Angelique Kerber 2.0, il ritorno

L'ex numero 1 del mondo chiude imbattuta in singolare la Hopman Cup e potrebbe dire la sua a Melbourne.

Dopo un anno sabbatico, trascorso quasi interamente all’inferno, forse Angelique Kerber è tornata tra i vivi (e vegeti). Certo, non è e non può essere una manifestazione para-amichevole come la Hopman Cup a dare l’esatta consistenza della condizione di una giocatrice; tuttavia, aver conquistato la finale vincendo sei incontri su sei e trascinando la Germania al successo in ben due occasioni (Belgio e Australia) dopo che Alexander Zverev aveva perso il singolare d’apertura, rappresenta decisamente un segnale confortante.

Un anno fa, Angie era n°1 del ranking WTA. Proveniva da un 2016 di grandissimo spessore, in cui si era aggiudicata la doppietta slam sul duro (Australian Open-Us Open) e aveva perso, da favorita, sia la finale olimpica di Rio de Janeiro con la portoricana Monica Puig che quella del Masters di Singapore con la slovacca Dominika Cibulkova.

La leadership mondiale della tedesca aveva fatto storcere il naso a più di un appassionato, frutto secondo molti della progressiva perdita di personaggi carismatici all’interno del circuito WTA. In più, il tennis monocorde della tedesca (peraltro omologato a quello della maggioranza delle sue colleghe) espresso con uno stile non sempre elegantissimo – ma le gambe, straordinarie, e il carattere sopperiscono a questa carenza di eleganza – hanno inevitabilmente alimentato le perplessità attorno alla Kerber.

Puntuale, nel 2017, la crisi. E che crisi! Fin dagli Australian Open, in cui difendeva il titolo, si era capito che per Angie non sarebbe stata una stagione facile. Reduce dalle eliminazioni premature di Brisbane e Sydney, la Kerber era uscita negli ottavi per mano di Coco Vandeweghe. Lì per lì Angelique non ne aveva fatto un dramma ma il resto del cammino sul duro inverno-primaverile tra Asia (Doha e Dubai) e America (Indian Wells, Miami e Monterrey) era stato a dir poco claudicante, con la sola finale messicana persa contro Anastasia Pavlyuchenkova.

Anche se era facile intuire come la tedesca non fosse più quella tenace, quasi irriducibile dell’anno prima, era quasi impossibile pensare che, dopo l’Abierto Mexicano, Angie non si sarebbe più spinta così avanti in un torneo e avrebbe altresì messo in archivio il resto del 2017 con un bilancio negativo di 13 vittorie e ben 16 sconfitte, alcune delle quali particolarmente rovinose. Ad un certo punto sembrava che i quattro giochi conquistati in un incontro fossero diventati la regola: doppio 2-6 al Roland Garros con la Makarova e a Toronto con Sloane Stephens, disastroso 3-6, 1-6 al primo turno degli US Open con Naomi Osaka.

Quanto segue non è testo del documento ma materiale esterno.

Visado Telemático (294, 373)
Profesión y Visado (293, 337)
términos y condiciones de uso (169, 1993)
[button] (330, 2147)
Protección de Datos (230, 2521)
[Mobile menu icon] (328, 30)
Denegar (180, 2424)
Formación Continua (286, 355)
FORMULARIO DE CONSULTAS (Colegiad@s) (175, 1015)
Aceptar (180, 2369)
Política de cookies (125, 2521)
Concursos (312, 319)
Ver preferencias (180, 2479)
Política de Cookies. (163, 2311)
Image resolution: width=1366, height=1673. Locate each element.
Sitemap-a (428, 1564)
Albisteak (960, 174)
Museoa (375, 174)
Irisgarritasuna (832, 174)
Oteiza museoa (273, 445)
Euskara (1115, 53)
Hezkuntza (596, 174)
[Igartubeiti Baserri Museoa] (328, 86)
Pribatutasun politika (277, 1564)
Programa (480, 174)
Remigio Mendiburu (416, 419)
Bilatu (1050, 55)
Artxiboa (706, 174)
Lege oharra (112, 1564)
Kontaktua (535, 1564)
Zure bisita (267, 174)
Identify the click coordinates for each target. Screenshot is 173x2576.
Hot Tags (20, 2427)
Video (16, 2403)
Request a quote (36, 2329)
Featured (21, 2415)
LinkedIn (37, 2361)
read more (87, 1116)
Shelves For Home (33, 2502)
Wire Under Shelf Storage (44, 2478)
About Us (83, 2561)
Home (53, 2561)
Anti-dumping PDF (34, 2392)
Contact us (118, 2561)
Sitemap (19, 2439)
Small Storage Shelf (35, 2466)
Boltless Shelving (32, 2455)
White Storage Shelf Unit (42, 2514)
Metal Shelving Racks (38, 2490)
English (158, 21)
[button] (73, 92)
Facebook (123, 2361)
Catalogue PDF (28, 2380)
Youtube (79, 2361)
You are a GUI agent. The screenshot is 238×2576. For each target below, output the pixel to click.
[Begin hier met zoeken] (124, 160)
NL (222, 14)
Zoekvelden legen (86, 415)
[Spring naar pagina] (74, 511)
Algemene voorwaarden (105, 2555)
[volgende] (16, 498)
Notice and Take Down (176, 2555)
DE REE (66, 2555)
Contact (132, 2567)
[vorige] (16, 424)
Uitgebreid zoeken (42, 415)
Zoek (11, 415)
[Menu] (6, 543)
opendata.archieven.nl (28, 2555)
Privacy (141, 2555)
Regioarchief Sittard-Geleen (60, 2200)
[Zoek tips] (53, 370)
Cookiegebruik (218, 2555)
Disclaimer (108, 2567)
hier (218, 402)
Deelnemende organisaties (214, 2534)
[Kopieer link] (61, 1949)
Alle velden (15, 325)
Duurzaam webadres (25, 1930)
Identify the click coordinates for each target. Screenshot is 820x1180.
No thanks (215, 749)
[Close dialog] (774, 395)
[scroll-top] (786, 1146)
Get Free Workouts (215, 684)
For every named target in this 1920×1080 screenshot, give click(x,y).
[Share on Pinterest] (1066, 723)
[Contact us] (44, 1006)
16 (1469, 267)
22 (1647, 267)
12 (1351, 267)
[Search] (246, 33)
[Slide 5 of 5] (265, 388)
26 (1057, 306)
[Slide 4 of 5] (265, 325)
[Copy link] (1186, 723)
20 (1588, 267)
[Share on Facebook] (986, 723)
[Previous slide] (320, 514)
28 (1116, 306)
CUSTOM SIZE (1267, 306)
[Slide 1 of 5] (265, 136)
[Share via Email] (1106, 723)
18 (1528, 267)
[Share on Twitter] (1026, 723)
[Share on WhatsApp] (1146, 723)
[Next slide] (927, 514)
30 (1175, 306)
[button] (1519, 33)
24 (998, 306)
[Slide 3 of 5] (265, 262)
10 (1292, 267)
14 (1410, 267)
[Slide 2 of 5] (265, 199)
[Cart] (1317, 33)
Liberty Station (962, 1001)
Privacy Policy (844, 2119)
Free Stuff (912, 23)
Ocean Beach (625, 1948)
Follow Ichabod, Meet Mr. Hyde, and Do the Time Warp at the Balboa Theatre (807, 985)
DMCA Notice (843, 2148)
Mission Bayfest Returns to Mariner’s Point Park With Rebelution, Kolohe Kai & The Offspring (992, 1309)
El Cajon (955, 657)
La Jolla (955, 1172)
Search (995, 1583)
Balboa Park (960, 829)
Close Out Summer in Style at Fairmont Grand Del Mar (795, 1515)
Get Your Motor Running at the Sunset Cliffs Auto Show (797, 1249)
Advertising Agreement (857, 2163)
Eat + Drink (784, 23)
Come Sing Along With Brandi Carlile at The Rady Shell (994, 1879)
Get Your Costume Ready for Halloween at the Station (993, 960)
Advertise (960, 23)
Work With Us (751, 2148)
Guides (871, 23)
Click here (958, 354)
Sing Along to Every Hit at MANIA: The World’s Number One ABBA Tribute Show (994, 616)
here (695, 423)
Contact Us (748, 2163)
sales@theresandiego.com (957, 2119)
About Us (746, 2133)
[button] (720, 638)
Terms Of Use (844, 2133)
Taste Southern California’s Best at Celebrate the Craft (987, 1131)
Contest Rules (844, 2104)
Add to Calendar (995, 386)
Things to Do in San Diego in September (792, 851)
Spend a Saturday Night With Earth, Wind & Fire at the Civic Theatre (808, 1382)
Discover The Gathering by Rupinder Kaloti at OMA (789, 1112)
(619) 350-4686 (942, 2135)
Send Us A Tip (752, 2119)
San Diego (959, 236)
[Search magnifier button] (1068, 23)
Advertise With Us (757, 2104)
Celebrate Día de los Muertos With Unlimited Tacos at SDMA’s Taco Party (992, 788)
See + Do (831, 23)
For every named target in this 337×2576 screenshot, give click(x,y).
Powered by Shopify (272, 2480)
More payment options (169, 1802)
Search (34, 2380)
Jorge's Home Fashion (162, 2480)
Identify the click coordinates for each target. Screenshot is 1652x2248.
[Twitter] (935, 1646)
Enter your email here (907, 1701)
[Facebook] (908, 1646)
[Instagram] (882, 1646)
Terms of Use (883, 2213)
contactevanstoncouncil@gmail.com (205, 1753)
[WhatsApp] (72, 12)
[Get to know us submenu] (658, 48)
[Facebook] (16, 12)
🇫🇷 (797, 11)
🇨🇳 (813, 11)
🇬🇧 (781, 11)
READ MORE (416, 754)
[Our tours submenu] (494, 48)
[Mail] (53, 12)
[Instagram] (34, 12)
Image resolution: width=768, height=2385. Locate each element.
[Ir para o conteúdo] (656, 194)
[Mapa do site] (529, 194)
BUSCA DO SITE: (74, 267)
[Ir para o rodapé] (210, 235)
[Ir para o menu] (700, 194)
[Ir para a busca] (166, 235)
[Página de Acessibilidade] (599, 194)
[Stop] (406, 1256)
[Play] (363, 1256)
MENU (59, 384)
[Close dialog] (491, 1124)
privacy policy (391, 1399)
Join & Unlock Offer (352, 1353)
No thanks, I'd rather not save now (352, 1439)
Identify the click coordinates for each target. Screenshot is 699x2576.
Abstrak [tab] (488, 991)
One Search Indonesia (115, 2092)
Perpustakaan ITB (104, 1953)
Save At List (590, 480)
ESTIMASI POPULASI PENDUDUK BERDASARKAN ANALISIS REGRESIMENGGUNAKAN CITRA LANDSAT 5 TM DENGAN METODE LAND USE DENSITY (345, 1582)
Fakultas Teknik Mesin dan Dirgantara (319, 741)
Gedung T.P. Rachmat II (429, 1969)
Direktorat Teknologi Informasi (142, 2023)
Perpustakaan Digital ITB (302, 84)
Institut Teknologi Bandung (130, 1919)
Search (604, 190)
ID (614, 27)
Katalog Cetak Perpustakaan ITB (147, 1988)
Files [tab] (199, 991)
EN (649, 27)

Dopo New York, la discesa verso i più profondi gironi infernali sembrava essersi arrestata a Tokyo dove finalmente la Kerber era tornata a battere una top-ten (Karolina Pliskova, nei quarti) ma ben presto il campo ha smorzato gli entusiasmi e negli ultimi quattro tornei Angie ha raccolto una sola vittoria (vendicandosi della Osaka) a fronte di ben cinque sconfitte, le ultime delle quali al “masterino” di Zhuhai contro Pavlyuchenkova e Barty.

Purtroppo, pur terminando questa sua prima apparizione alla Hopman Cup di Perth imbattuta in singolare dopo essersi imposta agevolmente anche alla svizzera Belinda Bencic (6-4, 6-1 lo score), all’ultima sfida della finale Angelique ha dovuto fare i conti con lo stato a tratti confusionale del suo giovane partner Alexander Zverev e, soprattutto, con il solito straripante Federer che, insieme alla Bencic, hanno conquistato il doppio e quindi il trofeo. Ma questa Kerber, di nuovo carica e determinata, potrebbe essere una valida alternativa per i prossimi Australian Open.